**RECORDS SUPPLIED:**
# # # # #

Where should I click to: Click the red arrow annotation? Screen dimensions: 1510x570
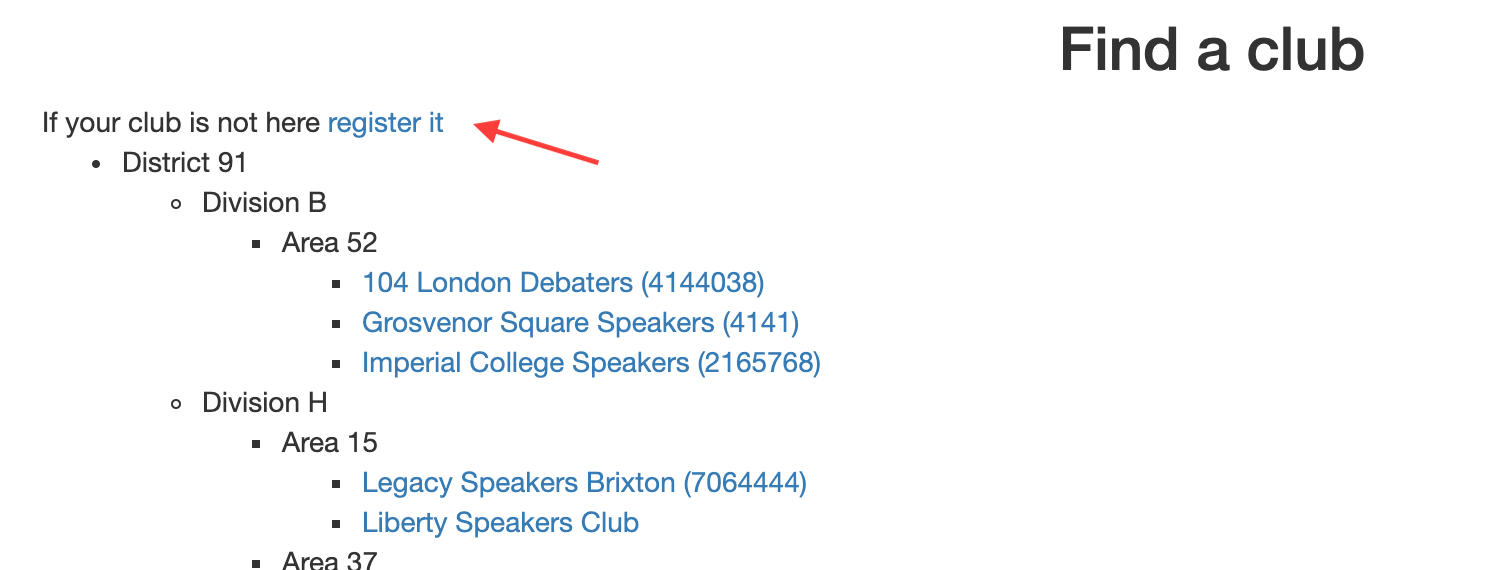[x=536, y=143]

# # # # #

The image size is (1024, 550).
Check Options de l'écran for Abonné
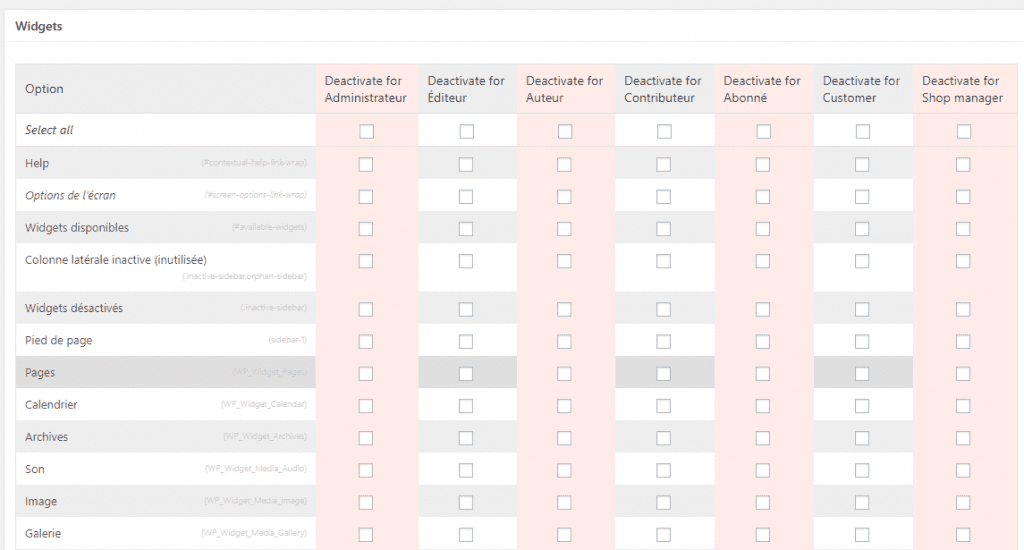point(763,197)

# # # # #

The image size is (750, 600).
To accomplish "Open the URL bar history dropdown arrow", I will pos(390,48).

# # # # #

Pick out each line in the material containing "image".

**SOLVED PROBLEM:**
The image size is (1024, 550).
The image size is (750, 600).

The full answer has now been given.